→ **Exercise directions**:
Please set down only the lines running from the one with "At what coordinates should I click to accomplish: Click" through the last line of the entries, exactly as written and without any pictures.

→ **Data extract**:
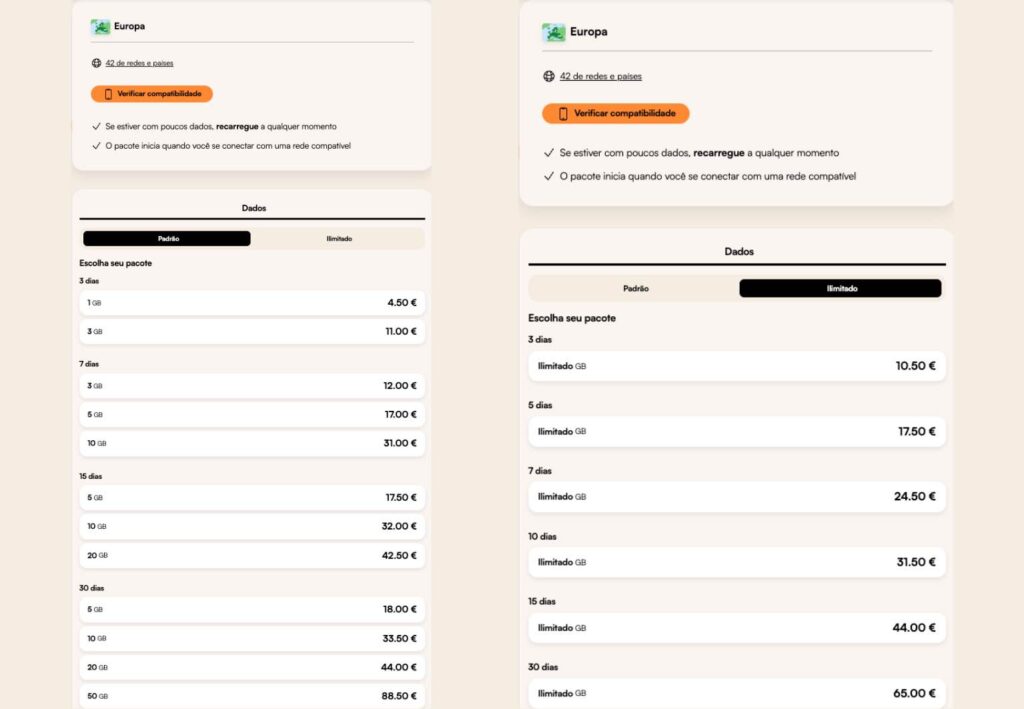Viewport: 1024px width, 709px height.
Task: Select the Dados tab in left panel
Action: (253, 208)
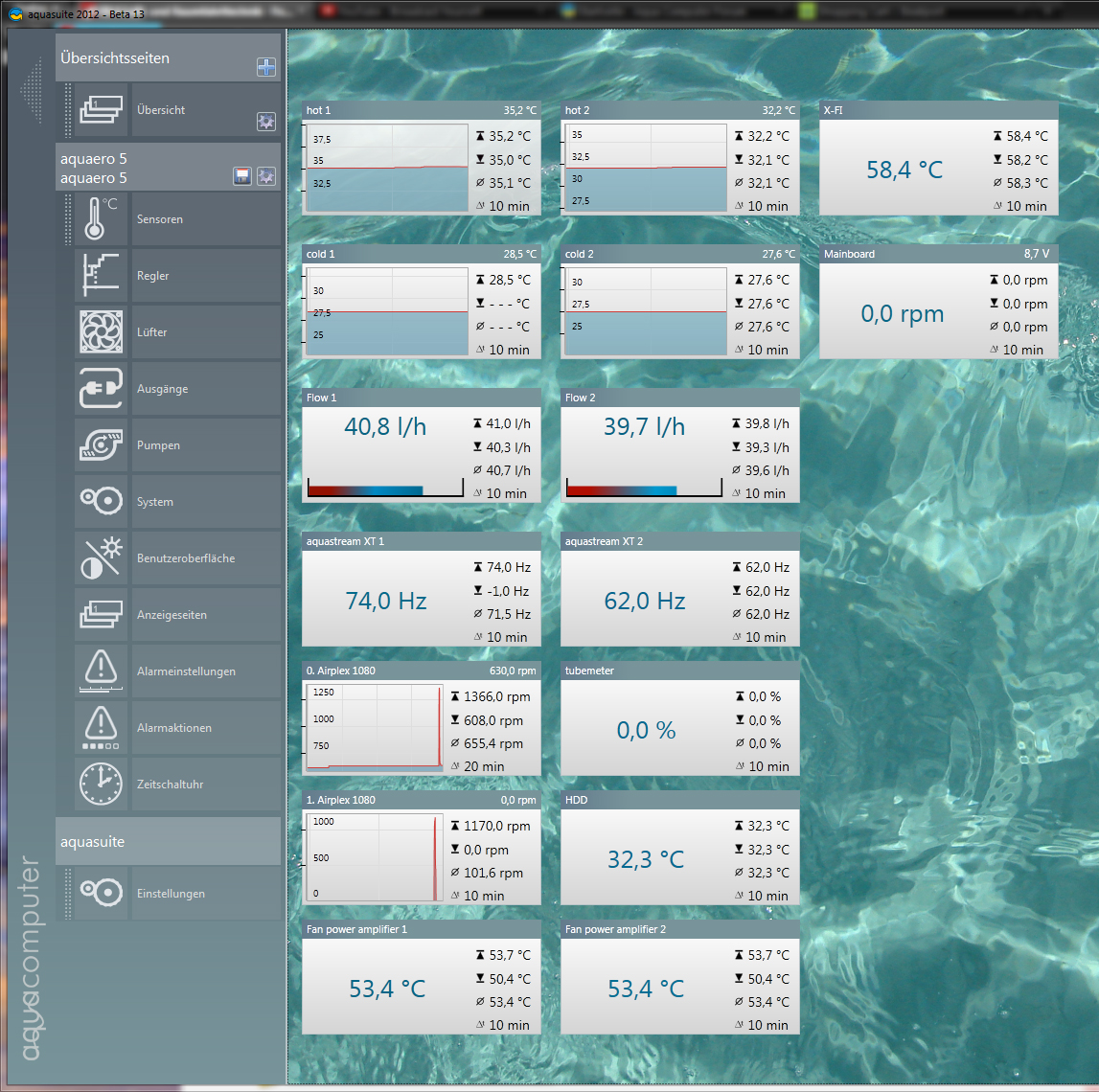This screenshot has height=1092, width=1099.
Task: Go to the Benutzeroberfläche menu entry
Action: pos(186,558)
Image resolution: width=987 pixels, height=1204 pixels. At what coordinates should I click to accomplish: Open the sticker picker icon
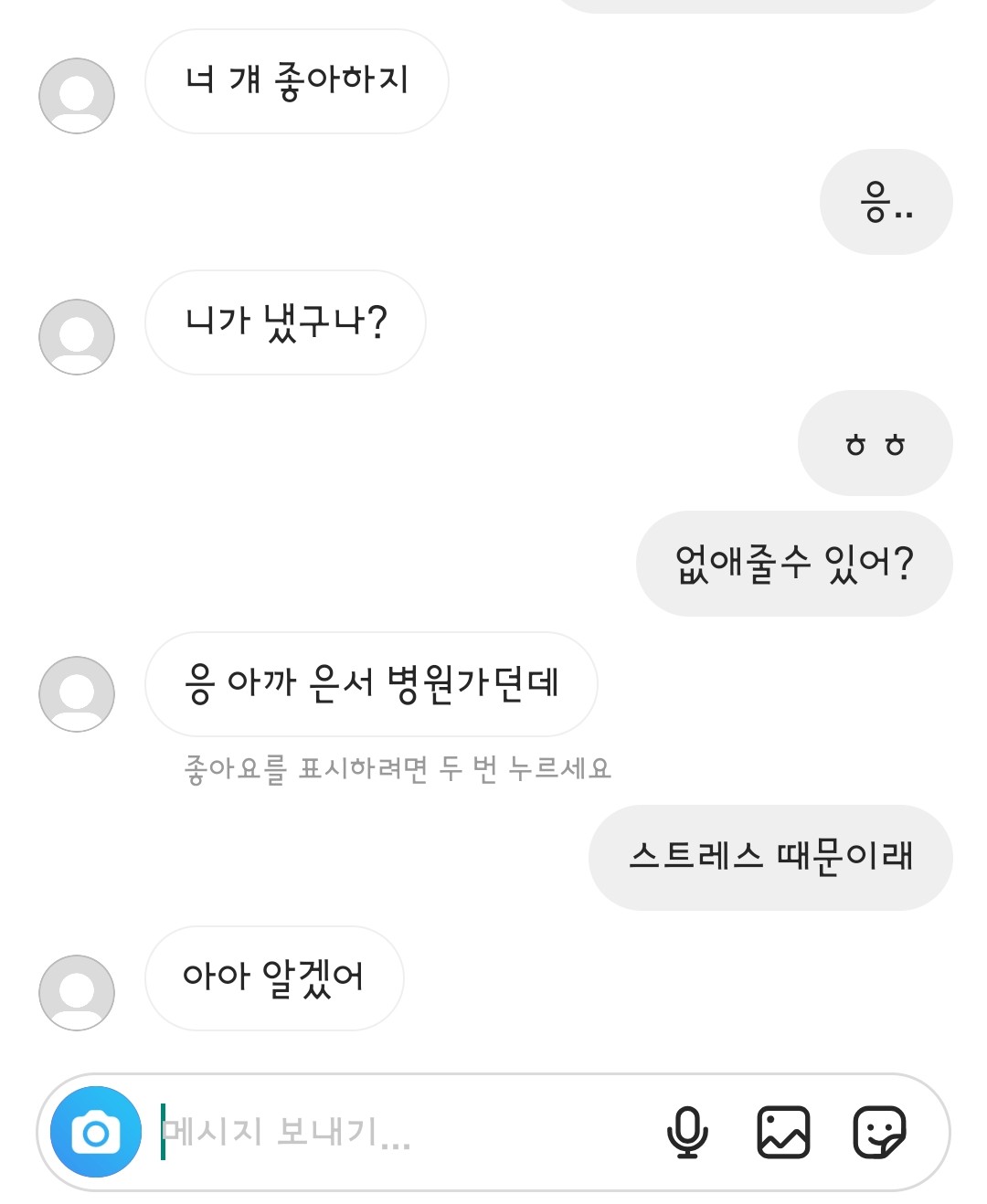(x=879, y=1132)
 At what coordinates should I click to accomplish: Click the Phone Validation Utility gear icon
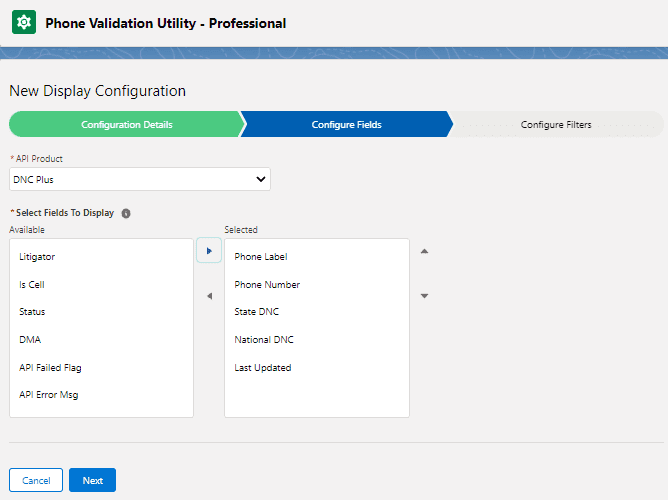(x=24, y=23)
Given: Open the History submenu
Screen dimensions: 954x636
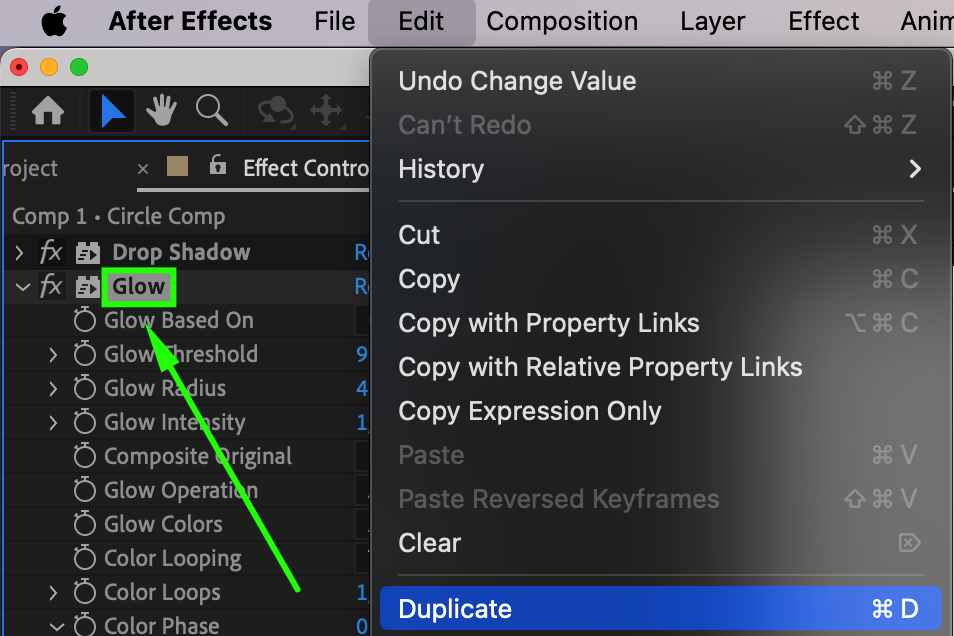Looking at the screenshot, I should (x=441, y=169).
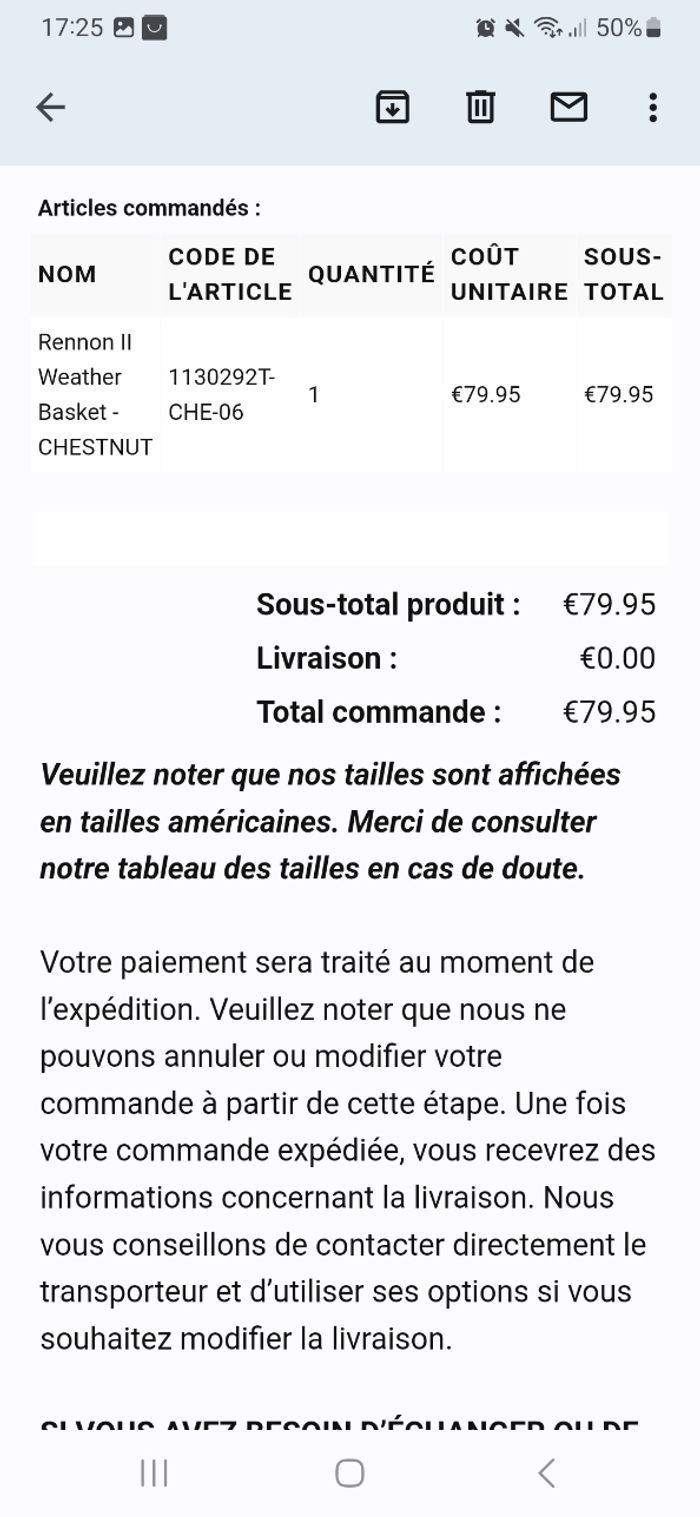Tap the Rennon II Weather Basket item name
Screen dimensions: 700x1517
[94, 394]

→ **Result**:
 At what coordinates should I click to accomplish: Click the Phone Validation Utility gear icon
(x=24, y=23)
Given: Open the History submenu
Screen dimensions: 954x636
Looking at the screenshot, I should (x=441, y=169).
Tap the Rennon II Weather Basket item name
Screen dimensions: 700x1517
[94, 394]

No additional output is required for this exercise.